Start of SUPPLIED MATERIAL

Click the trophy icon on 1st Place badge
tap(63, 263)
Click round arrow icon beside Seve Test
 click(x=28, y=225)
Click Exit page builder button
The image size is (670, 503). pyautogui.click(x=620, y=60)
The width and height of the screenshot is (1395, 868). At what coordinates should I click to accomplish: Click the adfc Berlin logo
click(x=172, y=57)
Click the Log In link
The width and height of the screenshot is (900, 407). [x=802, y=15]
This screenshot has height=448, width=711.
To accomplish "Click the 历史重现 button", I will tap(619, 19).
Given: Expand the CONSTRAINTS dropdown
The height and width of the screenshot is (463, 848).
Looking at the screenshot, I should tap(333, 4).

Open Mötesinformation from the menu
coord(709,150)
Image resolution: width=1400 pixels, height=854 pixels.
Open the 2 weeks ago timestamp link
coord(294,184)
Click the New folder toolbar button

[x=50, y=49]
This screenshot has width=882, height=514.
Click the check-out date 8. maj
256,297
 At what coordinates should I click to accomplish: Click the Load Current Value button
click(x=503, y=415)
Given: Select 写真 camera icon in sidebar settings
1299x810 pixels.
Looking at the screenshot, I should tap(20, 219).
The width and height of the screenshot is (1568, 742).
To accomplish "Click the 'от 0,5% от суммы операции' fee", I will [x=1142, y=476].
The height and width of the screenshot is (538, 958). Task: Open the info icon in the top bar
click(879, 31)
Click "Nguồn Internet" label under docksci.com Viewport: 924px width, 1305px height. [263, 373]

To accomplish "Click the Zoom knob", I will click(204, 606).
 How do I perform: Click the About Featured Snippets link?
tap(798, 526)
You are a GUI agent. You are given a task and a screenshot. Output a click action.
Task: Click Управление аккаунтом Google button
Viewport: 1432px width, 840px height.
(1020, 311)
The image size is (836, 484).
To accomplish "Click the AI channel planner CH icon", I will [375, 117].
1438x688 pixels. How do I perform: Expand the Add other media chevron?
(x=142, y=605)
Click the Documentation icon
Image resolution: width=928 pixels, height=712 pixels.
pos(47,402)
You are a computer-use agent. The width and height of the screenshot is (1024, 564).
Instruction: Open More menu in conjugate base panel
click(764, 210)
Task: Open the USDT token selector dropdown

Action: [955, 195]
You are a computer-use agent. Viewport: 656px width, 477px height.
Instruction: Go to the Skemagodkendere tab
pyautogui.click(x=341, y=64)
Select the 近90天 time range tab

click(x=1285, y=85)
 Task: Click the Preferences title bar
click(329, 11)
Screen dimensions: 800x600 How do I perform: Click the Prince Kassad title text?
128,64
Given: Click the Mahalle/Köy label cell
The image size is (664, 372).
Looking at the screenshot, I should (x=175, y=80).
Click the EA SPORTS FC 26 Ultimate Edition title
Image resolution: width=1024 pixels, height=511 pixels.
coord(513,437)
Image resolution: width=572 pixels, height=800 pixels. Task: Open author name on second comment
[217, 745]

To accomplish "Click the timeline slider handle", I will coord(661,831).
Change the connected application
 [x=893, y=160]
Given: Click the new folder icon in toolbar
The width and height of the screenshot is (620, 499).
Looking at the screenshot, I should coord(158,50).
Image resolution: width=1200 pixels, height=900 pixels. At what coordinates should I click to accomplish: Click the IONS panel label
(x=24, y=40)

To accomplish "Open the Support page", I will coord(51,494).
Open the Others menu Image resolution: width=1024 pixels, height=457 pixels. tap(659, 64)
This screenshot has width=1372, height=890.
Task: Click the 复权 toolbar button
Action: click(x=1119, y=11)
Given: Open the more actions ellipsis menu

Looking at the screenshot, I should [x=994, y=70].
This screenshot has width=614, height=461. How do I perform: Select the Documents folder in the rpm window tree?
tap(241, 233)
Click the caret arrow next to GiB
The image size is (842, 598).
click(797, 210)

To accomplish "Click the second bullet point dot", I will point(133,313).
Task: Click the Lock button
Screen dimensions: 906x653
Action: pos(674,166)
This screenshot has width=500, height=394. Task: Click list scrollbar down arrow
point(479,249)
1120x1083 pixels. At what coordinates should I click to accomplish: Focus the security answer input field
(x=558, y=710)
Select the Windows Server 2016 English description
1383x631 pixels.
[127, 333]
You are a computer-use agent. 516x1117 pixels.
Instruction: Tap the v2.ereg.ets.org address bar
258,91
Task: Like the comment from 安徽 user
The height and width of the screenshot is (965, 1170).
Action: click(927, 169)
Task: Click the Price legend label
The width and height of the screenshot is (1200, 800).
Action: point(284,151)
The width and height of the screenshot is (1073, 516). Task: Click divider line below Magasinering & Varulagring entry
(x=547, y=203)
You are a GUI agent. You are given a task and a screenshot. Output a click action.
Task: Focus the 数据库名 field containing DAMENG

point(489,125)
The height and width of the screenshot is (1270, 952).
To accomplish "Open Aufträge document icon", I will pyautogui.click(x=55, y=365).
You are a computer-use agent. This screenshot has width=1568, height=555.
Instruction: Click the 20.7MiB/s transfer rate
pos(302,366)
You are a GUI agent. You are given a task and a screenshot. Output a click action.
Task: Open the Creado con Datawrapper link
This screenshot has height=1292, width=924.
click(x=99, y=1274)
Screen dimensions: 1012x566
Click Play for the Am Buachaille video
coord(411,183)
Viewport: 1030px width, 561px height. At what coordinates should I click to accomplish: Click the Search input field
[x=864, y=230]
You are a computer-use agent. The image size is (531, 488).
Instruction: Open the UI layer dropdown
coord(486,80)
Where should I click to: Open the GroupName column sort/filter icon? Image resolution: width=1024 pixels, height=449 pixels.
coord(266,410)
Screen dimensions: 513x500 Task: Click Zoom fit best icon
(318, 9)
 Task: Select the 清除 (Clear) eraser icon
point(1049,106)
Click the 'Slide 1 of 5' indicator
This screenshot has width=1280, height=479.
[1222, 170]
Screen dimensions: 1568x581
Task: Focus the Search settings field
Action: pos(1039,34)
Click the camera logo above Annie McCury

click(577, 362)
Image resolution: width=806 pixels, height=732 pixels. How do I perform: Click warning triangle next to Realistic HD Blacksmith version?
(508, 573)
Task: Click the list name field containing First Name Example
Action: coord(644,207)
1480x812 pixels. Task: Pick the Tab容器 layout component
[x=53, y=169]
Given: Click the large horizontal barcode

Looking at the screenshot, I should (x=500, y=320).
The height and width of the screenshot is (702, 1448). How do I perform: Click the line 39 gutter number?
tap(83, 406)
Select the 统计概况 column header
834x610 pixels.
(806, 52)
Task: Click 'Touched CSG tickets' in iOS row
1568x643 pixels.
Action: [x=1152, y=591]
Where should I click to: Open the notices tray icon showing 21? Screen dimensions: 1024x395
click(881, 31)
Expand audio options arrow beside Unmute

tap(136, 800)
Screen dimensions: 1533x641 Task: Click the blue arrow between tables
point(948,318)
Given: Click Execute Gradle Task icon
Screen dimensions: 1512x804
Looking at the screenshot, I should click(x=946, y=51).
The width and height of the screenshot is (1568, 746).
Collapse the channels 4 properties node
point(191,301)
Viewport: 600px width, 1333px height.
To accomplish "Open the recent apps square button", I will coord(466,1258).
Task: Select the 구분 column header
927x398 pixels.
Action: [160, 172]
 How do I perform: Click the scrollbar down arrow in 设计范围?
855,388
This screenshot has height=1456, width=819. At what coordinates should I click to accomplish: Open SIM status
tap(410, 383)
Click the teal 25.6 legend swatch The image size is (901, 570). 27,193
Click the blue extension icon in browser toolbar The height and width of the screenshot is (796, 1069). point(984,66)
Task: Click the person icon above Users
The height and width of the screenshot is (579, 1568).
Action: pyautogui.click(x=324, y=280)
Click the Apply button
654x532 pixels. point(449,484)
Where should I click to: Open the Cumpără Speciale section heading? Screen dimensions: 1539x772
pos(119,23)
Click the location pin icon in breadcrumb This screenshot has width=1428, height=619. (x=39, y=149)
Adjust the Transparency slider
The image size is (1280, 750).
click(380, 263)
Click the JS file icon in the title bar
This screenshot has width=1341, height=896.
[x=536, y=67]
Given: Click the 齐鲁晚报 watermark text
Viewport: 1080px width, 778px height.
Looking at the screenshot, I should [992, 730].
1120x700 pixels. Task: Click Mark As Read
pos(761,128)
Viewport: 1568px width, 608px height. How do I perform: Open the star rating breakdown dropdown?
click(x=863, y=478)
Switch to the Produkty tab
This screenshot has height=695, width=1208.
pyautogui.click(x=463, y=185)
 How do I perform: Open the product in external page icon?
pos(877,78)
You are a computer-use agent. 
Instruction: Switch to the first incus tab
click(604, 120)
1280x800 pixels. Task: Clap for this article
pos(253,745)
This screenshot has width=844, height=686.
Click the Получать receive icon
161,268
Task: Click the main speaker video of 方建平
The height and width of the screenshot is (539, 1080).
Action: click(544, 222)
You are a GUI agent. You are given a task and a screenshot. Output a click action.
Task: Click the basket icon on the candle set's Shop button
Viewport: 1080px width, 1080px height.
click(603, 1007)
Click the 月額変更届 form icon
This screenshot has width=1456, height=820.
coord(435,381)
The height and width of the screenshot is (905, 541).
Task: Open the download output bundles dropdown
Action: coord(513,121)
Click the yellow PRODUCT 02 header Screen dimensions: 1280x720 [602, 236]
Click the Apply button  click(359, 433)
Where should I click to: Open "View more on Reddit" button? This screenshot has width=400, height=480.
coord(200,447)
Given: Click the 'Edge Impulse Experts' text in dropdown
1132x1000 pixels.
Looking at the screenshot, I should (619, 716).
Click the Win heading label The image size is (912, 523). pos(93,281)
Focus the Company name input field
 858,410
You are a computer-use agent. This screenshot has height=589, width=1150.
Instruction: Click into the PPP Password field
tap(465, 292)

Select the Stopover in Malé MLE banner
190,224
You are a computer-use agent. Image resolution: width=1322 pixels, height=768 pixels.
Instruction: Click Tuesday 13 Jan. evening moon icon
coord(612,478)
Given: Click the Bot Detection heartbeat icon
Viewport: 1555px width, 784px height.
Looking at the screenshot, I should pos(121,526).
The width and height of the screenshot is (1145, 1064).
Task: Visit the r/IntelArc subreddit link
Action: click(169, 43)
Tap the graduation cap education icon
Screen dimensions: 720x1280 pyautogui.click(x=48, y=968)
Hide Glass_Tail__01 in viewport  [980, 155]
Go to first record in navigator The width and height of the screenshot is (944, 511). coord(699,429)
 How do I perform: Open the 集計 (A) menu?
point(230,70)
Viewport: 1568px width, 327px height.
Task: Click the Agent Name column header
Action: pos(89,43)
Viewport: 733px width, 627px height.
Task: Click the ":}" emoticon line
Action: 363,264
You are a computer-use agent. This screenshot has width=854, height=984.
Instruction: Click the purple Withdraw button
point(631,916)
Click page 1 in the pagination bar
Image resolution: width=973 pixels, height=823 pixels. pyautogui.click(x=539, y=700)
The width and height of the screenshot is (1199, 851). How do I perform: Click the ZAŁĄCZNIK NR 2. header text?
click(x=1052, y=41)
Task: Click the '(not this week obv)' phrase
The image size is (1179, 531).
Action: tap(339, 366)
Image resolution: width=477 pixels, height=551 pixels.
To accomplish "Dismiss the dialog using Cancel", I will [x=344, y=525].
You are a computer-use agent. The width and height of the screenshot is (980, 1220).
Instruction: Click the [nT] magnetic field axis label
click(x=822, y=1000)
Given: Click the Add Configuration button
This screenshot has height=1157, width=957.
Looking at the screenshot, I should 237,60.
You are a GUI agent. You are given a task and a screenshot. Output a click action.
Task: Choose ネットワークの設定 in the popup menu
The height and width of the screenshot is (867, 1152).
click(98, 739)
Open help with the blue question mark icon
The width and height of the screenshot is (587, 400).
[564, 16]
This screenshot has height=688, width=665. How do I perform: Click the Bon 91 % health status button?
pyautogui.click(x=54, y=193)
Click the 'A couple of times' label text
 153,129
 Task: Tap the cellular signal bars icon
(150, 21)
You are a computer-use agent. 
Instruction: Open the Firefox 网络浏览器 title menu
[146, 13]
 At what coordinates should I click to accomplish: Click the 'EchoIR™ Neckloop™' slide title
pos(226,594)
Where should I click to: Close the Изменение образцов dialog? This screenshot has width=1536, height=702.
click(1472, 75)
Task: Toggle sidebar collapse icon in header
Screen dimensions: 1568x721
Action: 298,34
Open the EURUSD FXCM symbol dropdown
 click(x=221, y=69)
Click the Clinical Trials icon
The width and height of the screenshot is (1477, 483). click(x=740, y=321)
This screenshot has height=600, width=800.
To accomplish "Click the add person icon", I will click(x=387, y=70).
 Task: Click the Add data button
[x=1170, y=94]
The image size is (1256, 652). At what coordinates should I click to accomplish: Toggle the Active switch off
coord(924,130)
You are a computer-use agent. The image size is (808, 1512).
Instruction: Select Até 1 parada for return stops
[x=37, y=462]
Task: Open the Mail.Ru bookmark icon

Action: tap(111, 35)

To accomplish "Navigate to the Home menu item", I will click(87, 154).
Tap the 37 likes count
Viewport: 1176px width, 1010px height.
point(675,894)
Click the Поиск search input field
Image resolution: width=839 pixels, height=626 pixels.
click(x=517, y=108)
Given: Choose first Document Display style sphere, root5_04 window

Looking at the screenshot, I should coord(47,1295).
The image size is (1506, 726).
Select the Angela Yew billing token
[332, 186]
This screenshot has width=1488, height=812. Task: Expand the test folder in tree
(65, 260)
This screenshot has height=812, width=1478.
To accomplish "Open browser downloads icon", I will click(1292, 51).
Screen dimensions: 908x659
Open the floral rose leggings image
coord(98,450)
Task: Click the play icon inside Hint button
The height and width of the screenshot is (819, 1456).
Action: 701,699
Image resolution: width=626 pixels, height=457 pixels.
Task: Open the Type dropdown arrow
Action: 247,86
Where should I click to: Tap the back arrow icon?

End of SUPPLIED MATERIAL

**WORK REQUIRED:** Look above for the line that contains "You are a computer-use agent. The image size is (808, 1512).". Starting there, transcribe every line exactly until you have copied the line that contains "This screenshot has height=812, width=1478.".

**SOLVED PROBLEM:**
You are a computer-use agent. The image size is (808, 1512).
Instruction: Select Até 1 parada for return stops
[x=37, y=462]
Task: Open the Mail.Ru bookmark icon

Action: tap(111, 35)

To accomplish "Navigate to the Home menu item", I will click(87, 154).
Tap the 37 likes count
Viewport: 1176px width, 1010px height.
point(675,894)
Click the Поиск search input field
Image resolution: width=839 pixels, height=626 pixels.
click(x=517, y=108)
Given: Choose first Document Display style sphere, root5_04 window

Looking at the screenshot, I should coord(47,1295).
The image size is (1506, 726).
Select the Angela Yew billing token
[332, 186]
This screenshot has width=1488, height=812. Task: Expand the test folder in tree
(65, 260)
This screenshot has height=812, width=1478.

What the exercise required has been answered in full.